● Extrait du texte
◇ ◇ ◇ ◇ ◇ ◇ ◇
Cette scène pathétique rappelle celle de la semaine précédente survenue à Sokodé, au marché de la ville. Des femmes et des jeunes enfants rackettés, embarqués de force dans des camions à bétail, provoquant la colère des femmes et la foule des badauds scandalisés ! Ici ce sont les pèlerins venus se ressourcer au Sanctuaire ancestral des clans guins d’Agbodrafo qui sont violemment agressés, sans motifs apparents. Même des passants furent pris à partie et embarqués violemment dans d’épaisses fumées de gaz lacrymogènes ! Tout ce tumulte a provoqué panique et colère des populations.
Qui ne voit pas dans les deux cas, loin d’être des cas isolés ou fortuits, *des actes de provocation délibérés à fins de provoquer des révoltes populaires* ?
Voilà là où peut conduire l’irresponsabilité politique, la pratique inique de la manipulation et l’instrumentation de l’armée dans une nation livrée à *des forces de violence affranchies de la loi et de l’autorité de l’Etat.*
Du reste, l’absence de l’Etat crée des situations similaires à celles que crée *l’excès de l’Etat*! Un paradoxe qui s’explique.
◇ ◇ ◇ ◇ ◇ ◇ ◇
● Données enregistrées
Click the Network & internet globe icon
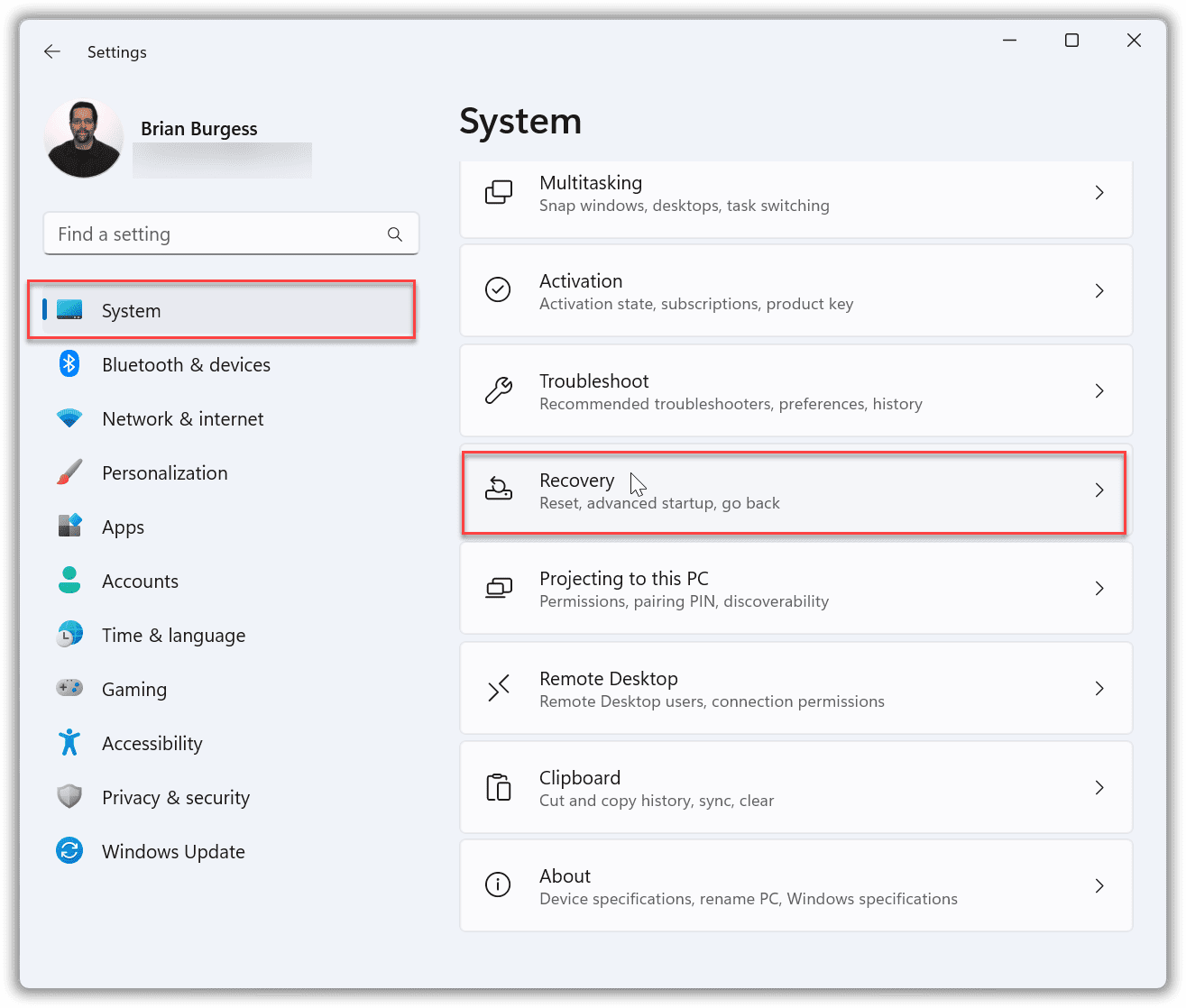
◇ ◇ ◇ ◇ ◇ ◇ ◇
● Parties de l'exercice
a. Traduisez en anglais cette phrase de l'extrait : « Tout ce tumulte a provoqué panique et colère des populations. »
b. Recopiez, s'il vous plaît, un passage de l'extrait : commencez aux mots « Cette scène pathétique » et arrêtez-vous après « colère des populations. ».
Ce matériel n'a aucun lien avec l'extrait.

● Réponses attendues
a. All this turmoil caused panic and anger among the people.

b.
Cette scène pathétique rappelle celle de la semaine précédente survenue à Sokodé, au marché de la ville. Des femmes et des jeunes enfants rackettés, embarqués de force dans des camions à bétail, provoquant la colère des femmes et la foule des badauds scandalisés ! Ici ce sont les pèlerins venus se ressourcer au Sanctuaire ancestral des clans guins d’Agbodrafo qui sont violemment agressés, sans motifs apparents. Même des passants furent pris à partie et embarqués violemment dans d’épaisses fumées de gaz lacrymogènes ! Tout ce tumulte a provoqué panique et colère des populations.